**Entries provided**

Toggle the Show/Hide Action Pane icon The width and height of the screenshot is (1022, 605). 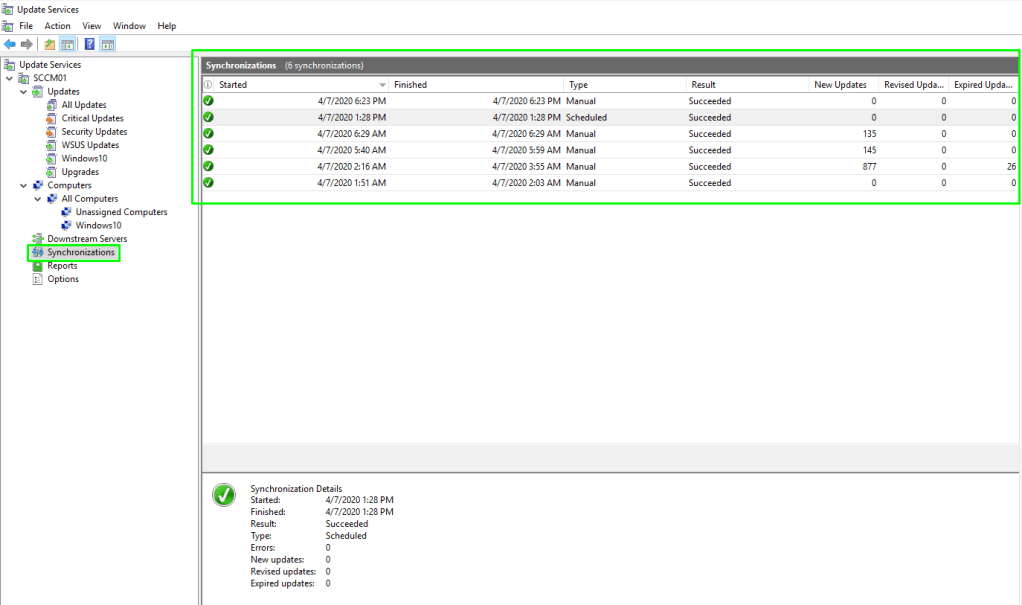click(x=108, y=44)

---

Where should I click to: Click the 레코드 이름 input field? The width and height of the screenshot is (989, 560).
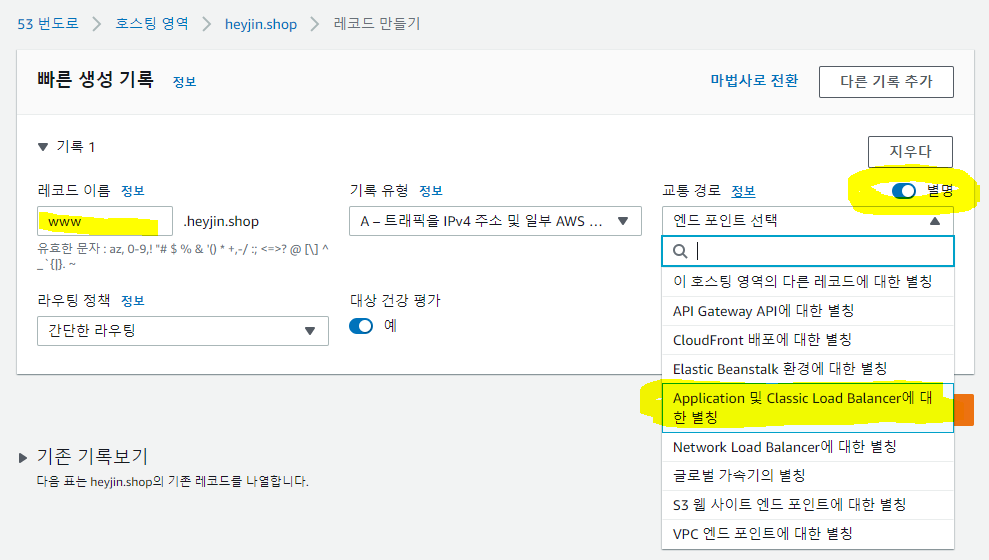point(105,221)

---

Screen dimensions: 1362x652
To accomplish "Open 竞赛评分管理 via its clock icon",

**Problem statement**
Output should match, line for line, the stretch of the material above from the line holding "Screen dimensions: 1362x652" through the line holding "竞赛评分管理 via its".

**Solution for this task**
Screen dimensions: 1362x652
To accomplish "Open 竞赛评分管理 via its clock icon",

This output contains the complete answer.